A case that proves the importance of proof!
Certainly not the easiest of claims to win – Our client stepped on an abandoned packet of fruit sweets left on the floor of the shopping mall she worked at resulting in a fractured elbow and ongoing shoulder problems.
As you can expect, these kinds of cases are very hard to win – but when you have The Injury Lawyers fighting your corner for the case, we’ll take it all the way if we think we can beat our opponent!
The initial Defendant we pursued was the company responsible for the mall, but the company who were contracted to provide cleaning services were ultimately the settling party. Both strenuously denied liability citing that the mall operates a system of cleaning and inspection to watch out for hazards like the one our client fell on.
The duty in law, known as The Occupiers Liability Act, says that reasonable steps must be taken to prevent slipping and tripping hazards. Having a system of cleaning and inspection would be classed as a reasonable step; so on the face value of things it appears that, in this case, reasonable steps were taken.
But it’s one thing to allege you have taken reasonable steps and it is an entirely different thing to prove it! Despite these types of cases always being extremely difficult to win given that the law is heavily on the side of the Occupier, we fought them for a payout!
As a firm of specialist personal injury lawyers we have access to the best legal services on offer. After careful speculation of their defence and evidence provided, it was clear that there was no evidence to show that they had completed their inspections on the day of the accident. Whilst they had provided us with cleaning schedules, signing in sheets for cleaners, and job sheets with time allocations, there was nothing to show what, if anything, had actually been done on the actual day our client was injured.
It was clear that we would need to issue Court proceedings and obtain all the evidence we needed to take this case through the Court system and we did just that. The case was handled within our specialist litigation department who exchanged evidence with the solicitors for the two Defendants. We maintained all along that we were not satisfied at the lack of evidence to show that the cleaners performed their duties on the day of the accident.
The closer a case moves toward trial, the better chance there is to settle it. Court can be an unpredictable state of affairs where a claim could swing either way based on who the Judge is on the day of the trial. We always put our opponents under pressure by making time limited settlement offers with cost consequences in the later stages of the litigation process.

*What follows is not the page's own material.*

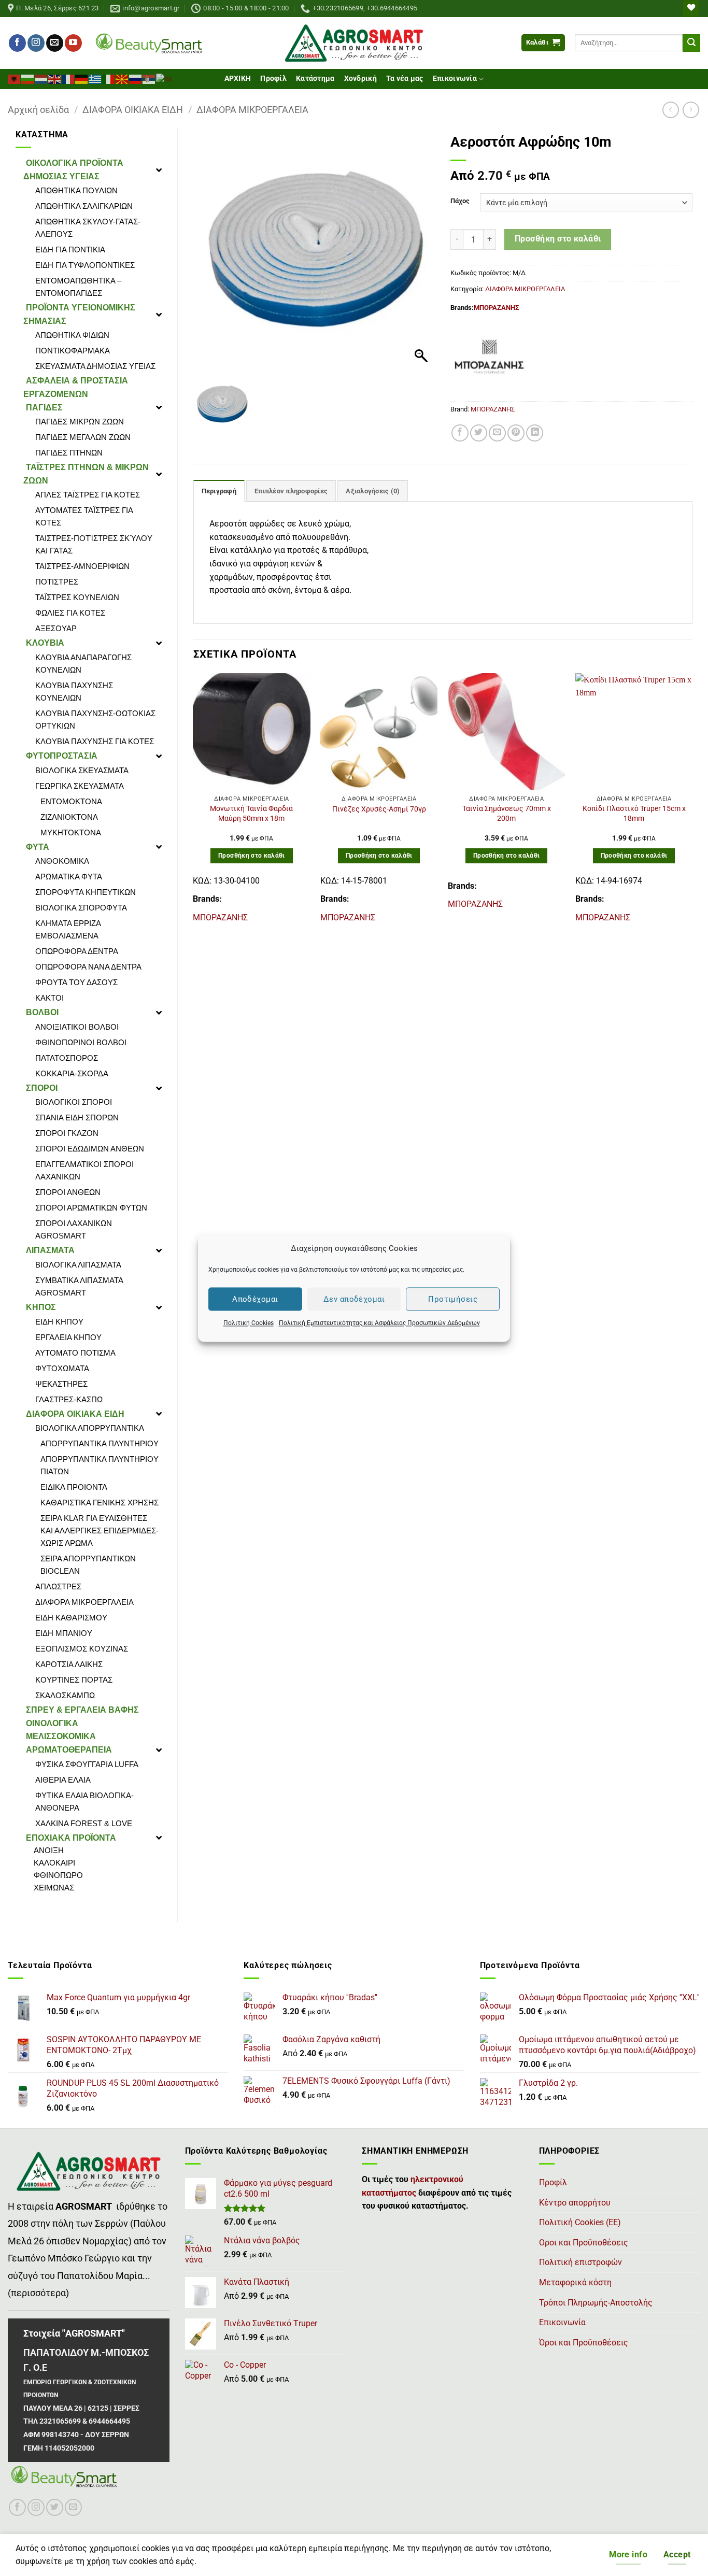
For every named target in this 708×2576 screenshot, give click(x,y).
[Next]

This tactic of course was successful – whist the initial offer wasn’t accepted, our client was happy to accept a counter offer from the solicitors acting for the cleaning company. In summary, we managed to settle a difficult case where there were clear risks in taking it to trial. Our argument that there was no evidence for cleaning and inspection on the actual day would be very difficult to hold in a Court of law. Whilst the point we made is right on the mark, Judges tend to favour the opponents in these kinds of cases and it could easily have gone the other way.
The moral of the case is simple though – if you fight your clients’ corners like we do we can obtain a settlement in the most difficult of cases.